Work required:
All the lines below should be set down exactly, with no picture carried into the copy.

Records shown:
/---
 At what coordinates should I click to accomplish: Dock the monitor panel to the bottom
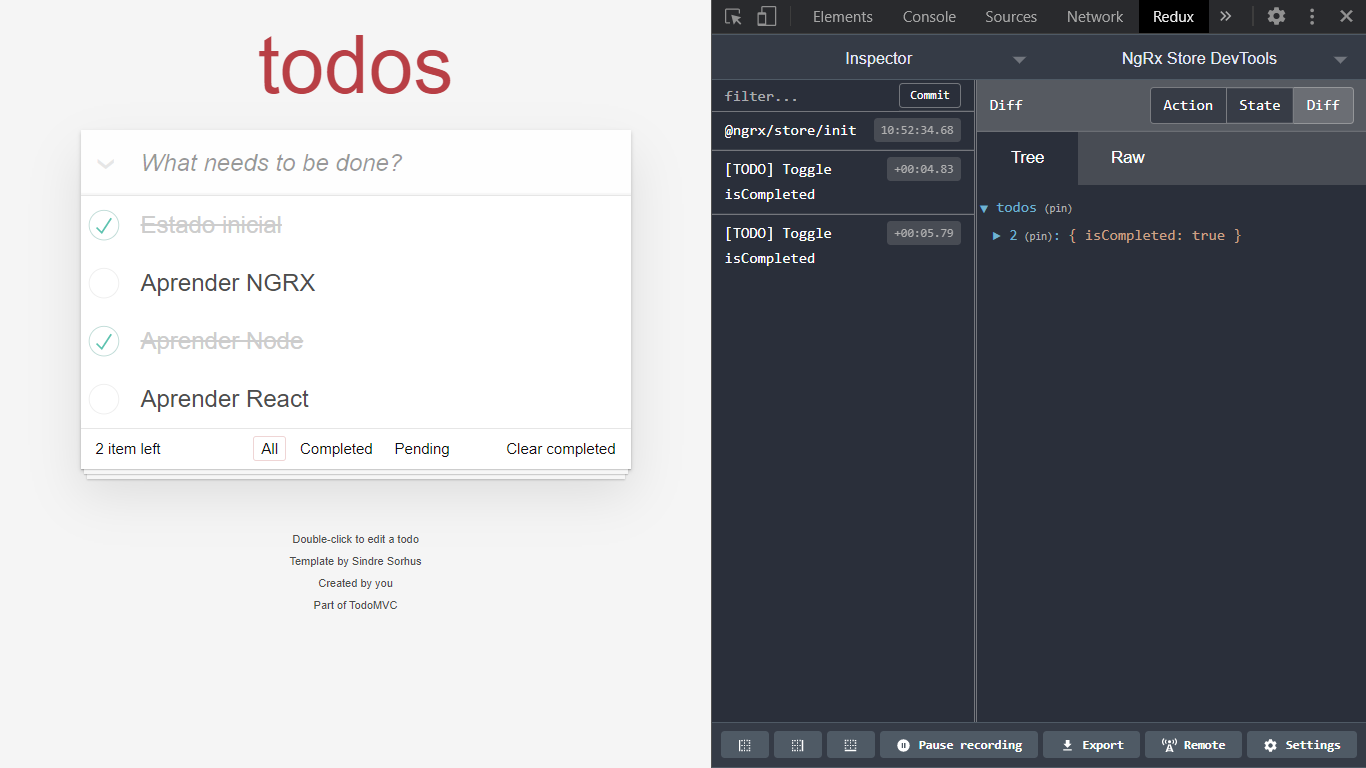[850, 744]
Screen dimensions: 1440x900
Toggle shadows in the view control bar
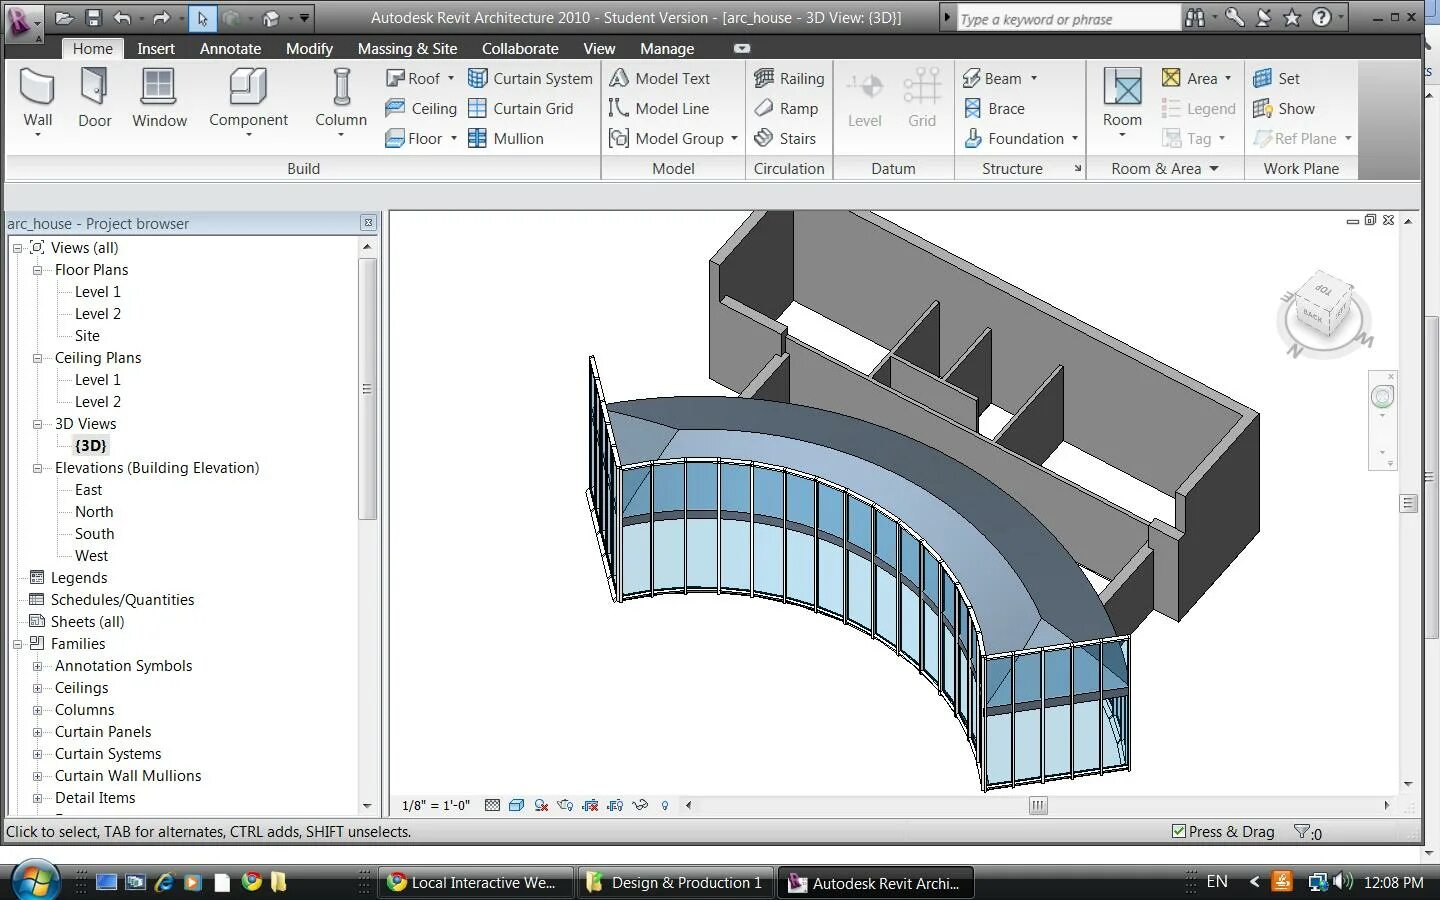[543, 805]
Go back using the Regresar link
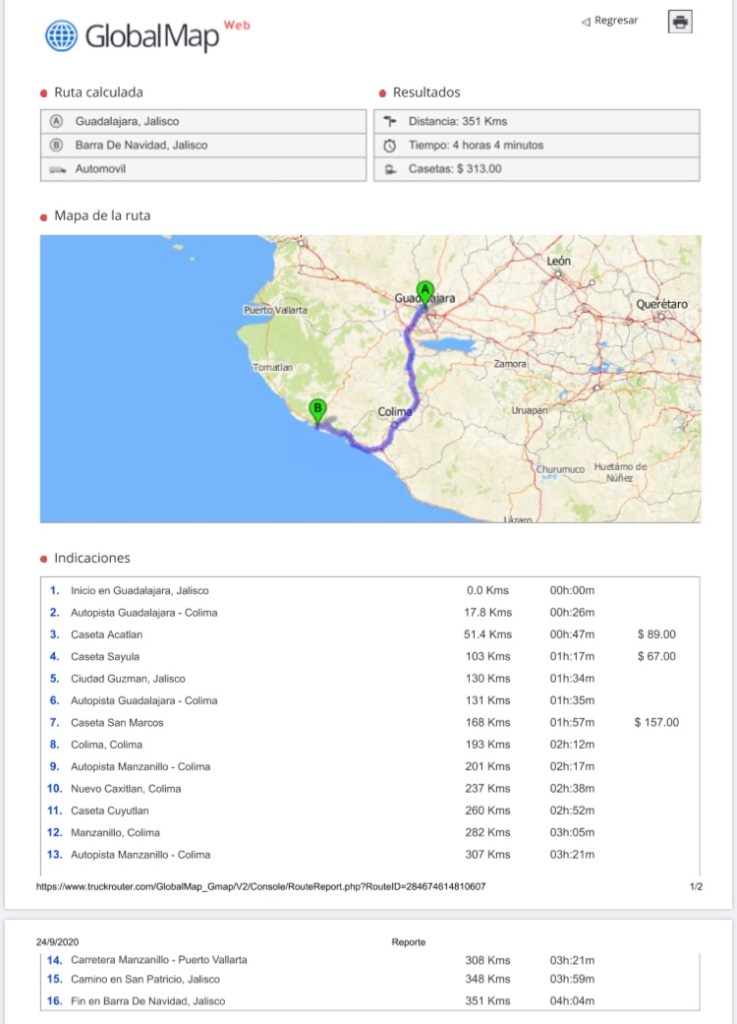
\---
Answer space:
 At what coordinates should I click to accomplish: Dock the monitor panel to the bottom
[850, 744]
Screen dimensions: 1440x900
Toggle shadows in the view control bar
[543, 805]
Go back using the Regresar link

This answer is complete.